I vote for keeping politics out of things. I do not trust LWers to discuss politics rationally most of the time. Nor do I trust myself to discuss politics rationally most of the time. The articles and discussion on Less Wrong have been fantastic without politics.

Comment author: Ultima 23 January 2011 06:01:56PM *  -2 points [-]

How could the LWers learn to discuss it rationally if you keep it out right from the outset? Isn't talking about something rationally a skill that you acquire? Sure, most people have no idea how to discuss politics rationally (and furthermore have no idea that they have no idea how to talk about it in a rational way), but that doesn't mean that they can't learn. If you keep your kid on a leash all day because you don't trust him to make the right decisions, what exactly would be bound to happen once you get distracted and drop the leash for a few minutes?

Comment author: Nornagest 26 January 2011 08:24:22PM *  1 point [-]

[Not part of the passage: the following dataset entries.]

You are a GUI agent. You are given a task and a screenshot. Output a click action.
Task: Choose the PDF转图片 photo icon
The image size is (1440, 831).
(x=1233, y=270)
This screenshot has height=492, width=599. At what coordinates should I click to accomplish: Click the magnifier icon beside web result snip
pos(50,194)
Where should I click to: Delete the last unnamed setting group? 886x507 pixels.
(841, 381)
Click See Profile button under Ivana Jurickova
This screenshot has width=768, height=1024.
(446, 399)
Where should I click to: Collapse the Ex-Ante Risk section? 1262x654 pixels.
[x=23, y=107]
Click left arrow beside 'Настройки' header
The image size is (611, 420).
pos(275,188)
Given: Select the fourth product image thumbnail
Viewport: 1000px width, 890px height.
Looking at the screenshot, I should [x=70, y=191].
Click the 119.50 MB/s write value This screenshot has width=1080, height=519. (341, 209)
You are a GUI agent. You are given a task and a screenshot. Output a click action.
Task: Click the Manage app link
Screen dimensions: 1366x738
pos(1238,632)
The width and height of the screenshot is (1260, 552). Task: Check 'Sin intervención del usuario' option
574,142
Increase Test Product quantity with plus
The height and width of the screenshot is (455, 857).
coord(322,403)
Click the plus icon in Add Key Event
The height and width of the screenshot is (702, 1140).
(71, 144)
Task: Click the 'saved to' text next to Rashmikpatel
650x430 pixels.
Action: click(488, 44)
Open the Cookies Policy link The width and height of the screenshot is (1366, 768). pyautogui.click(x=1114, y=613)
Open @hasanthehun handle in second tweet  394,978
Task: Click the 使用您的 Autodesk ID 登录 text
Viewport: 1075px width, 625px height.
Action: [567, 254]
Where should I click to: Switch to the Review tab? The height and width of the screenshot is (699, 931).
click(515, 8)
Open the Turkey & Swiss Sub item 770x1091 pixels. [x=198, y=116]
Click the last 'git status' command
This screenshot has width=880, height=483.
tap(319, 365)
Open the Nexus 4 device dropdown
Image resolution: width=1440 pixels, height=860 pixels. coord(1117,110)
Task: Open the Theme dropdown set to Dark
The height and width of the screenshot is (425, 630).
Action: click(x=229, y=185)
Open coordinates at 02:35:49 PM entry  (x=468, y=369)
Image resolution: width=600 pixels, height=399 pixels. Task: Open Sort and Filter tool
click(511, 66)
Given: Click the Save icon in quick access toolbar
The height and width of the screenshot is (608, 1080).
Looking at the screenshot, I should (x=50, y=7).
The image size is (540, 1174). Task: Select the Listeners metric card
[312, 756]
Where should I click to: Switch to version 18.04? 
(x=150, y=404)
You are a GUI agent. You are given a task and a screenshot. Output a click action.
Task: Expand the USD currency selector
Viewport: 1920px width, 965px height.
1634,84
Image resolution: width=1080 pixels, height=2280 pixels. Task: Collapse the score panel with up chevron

It's inappropriate to treat politics as a separate magisterium. There's nothing exceptional about the tools we apply to the topic: we've discussed collective action problems, social signaling, and defense against rhetoric and marketing at length here, all mostly without making recourse to their political applications.

LWers can learn to discuss politics rationally by building skill in the techniques appropriate to political discussion. Using political examples directly could be expected to do this efficiently iff we successfully manage to keep the discussion on the techniques themselves, but politics is loaded with so much bias that that's an exceptionally difficult task; if we can't hack it, the better option overall is to train on less efficient but less distracting examples.